*** Extract ***
Minnesota is often regarded as one of the best states for fishing. With its 10,000 lakes, the state features incredible walleye, northern pike, and muskie fishing. However, some of those lakes are home to much brighter colored and much larger fish.
During the summer, the state started getting reports of goldfish popping up in the lakes. However, these goldfish aren’t the type you had as a kid. Instead, these specific goldfish are the size of your average football.
Recently, city officials in Burnsville, Minnesota, just south of Minneapolis, shared snaps of several football-sized goldfish. Someone had discovered the abnormally-sized fish in a local lake. The state also warned residents to refrain from releasing their goldfish in open waters.
The city tweeted: “Please don’t release your pet goldfish into ponds and lakes! They grow bigger than you think and contribute to poor water quality by mucking up the bottom sediments and uprooting plants.” They added, “Groups of these large goldfish were recently found in Keller Lake.”
*** Record extracts ***
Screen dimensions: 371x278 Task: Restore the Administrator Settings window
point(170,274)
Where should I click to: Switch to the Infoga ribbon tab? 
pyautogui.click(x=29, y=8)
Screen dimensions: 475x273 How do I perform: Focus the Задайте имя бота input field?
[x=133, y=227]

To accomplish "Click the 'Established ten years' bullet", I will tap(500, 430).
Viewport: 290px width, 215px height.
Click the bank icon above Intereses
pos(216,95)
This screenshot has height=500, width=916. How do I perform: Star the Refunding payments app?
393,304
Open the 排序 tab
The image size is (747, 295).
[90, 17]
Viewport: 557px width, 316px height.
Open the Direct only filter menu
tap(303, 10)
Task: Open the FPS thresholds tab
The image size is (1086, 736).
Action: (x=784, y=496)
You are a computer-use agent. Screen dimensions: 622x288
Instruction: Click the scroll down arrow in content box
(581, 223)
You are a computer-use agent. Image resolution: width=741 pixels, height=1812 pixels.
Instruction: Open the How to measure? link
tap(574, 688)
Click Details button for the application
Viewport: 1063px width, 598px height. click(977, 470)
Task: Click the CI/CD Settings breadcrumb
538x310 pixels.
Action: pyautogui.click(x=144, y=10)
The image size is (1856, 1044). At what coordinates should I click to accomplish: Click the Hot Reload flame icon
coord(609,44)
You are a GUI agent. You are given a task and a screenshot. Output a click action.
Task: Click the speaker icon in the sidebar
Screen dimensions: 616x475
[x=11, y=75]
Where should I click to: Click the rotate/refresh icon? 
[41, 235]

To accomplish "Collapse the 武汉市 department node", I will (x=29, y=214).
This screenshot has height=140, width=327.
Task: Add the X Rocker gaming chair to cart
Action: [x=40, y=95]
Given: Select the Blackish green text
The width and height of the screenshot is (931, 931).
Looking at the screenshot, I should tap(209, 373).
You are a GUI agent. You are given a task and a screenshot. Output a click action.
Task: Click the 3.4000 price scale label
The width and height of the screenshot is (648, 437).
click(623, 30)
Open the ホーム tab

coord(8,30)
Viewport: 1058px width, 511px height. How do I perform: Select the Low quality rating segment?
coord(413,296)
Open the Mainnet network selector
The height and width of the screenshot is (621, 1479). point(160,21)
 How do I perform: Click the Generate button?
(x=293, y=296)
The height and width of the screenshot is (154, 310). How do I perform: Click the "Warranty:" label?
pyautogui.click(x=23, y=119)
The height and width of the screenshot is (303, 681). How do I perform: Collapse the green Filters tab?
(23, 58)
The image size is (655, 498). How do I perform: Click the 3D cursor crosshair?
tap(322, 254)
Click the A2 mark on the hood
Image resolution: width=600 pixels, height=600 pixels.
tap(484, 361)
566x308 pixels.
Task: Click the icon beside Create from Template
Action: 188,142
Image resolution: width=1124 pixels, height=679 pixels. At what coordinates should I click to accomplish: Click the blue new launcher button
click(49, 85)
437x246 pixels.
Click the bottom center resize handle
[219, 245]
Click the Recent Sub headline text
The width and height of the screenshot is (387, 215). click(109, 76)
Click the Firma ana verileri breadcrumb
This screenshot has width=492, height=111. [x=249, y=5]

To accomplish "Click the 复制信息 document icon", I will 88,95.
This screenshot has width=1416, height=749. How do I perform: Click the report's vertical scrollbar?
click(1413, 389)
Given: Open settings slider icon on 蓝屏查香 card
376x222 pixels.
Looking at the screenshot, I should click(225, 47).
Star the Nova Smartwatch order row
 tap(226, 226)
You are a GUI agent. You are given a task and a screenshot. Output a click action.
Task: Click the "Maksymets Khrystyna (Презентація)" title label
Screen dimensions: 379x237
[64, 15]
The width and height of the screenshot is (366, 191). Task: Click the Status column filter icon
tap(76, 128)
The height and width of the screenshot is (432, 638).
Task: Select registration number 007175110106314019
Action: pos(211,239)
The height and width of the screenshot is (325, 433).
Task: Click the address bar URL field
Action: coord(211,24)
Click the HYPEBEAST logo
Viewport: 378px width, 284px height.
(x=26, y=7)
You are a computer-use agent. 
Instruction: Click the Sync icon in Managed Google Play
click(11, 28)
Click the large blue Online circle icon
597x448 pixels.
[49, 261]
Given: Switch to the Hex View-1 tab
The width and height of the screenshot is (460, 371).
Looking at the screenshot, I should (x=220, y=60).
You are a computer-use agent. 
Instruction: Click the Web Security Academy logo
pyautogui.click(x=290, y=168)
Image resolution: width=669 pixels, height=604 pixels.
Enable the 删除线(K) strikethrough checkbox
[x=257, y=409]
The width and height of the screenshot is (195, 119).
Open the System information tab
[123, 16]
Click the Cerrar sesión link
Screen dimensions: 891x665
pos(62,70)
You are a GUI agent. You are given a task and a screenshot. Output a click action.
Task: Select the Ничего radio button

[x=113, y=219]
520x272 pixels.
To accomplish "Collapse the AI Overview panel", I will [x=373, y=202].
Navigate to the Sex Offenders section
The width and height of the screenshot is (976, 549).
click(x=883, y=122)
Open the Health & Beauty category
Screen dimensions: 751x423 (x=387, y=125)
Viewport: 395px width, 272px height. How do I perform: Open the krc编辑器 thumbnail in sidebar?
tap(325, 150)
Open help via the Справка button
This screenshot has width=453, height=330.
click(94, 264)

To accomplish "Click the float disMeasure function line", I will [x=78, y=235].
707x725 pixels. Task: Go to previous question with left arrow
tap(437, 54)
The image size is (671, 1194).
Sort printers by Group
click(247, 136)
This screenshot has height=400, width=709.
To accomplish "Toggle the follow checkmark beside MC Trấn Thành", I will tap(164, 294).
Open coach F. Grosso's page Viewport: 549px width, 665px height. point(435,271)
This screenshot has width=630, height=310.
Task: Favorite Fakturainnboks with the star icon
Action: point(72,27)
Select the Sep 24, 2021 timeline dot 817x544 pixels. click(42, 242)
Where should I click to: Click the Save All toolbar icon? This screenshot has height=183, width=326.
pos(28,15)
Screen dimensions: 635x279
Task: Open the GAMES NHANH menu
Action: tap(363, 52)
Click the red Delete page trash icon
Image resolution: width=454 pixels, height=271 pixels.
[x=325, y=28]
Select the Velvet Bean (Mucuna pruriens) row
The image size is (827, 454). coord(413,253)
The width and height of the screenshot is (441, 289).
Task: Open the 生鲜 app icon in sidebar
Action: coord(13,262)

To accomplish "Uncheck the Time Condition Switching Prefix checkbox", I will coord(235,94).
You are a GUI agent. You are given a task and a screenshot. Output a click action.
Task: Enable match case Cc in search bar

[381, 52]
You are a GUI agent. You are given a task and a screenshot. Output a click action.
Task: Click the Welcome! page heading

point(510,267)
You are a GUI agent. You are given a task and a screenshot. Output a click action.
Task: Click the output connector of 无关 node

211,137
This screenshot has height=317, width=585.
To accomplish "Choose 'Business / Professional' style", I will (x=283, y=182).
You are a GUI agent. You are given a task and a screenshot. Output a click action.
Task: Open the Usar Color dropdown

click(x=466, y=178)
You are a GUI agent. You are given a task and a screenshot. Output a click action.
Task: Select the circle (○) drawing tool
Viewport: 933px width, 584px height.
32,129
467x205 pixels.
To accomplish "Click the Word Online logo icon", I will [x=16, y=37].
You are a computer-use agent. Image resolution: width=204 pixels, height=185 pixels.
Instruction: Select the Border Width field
***
Problem set:
1. In the goldfish text above, turn the paragraph beginning "The city tweeted" into a short bulleted list that keeps its main facts.
2. Pick up the goldfish text above and continue it after its final sentence.

Responses for each task:
1.
- The city posted a tweet asking people not to release pet goldfish into ponds and lakes.
- Goldfish grow bigger than people expect.
- They worsen water quality by mucking up bottom sediments and uprooting plants.
- Groups of these large goldfish were recently found in Keller Lake.

2.
A variety of individual carp species, the goldfish in question, not the ones found in fish tanks, are originally native to the freshwaters of east Asia. For over 1,000 years, people have bred goldfish for their color and kept them as pets.
Minnesota Officials Urge Residents To Not Discard Goldfish In Its Lakes
Unfortunately, once people grew bored of their pet goldfish, they decided to release them into nearby bodies of water. Since the fish could adapt to various lakes and ponds, they grew larger, seeing as a fish tank didn’t confine them.
The average, tank-kept goldfish typically tops out at 2-inches long or up to 6-inches in larger tanks. Yet, unconfined goldfish can grow more than a foot long. Currently, the largest goldfish ever recorded was 19-inches long.
Additionally, other states aren’t immune to this issue. In 2021, anglers in Virginia and Missouri caught other giant goldfish believed to be someone’s pets.
The goldfish in Virginia was a whopping 16 inches long and weighed almost 4-pounds. The goldfish in Missouri was a butterfly koi, which are also called goldfish. It weighed in at nine pounds. A Kentucky man once used a leftover biscuit in 2019 to catch a 20-pound koi that made him go viral on the internet.
As for ecological damage, a single Goldfish in a lake doesn’t pose much of a threat. However, once there is a larger population of goldfish in a body of water, things could get hairy.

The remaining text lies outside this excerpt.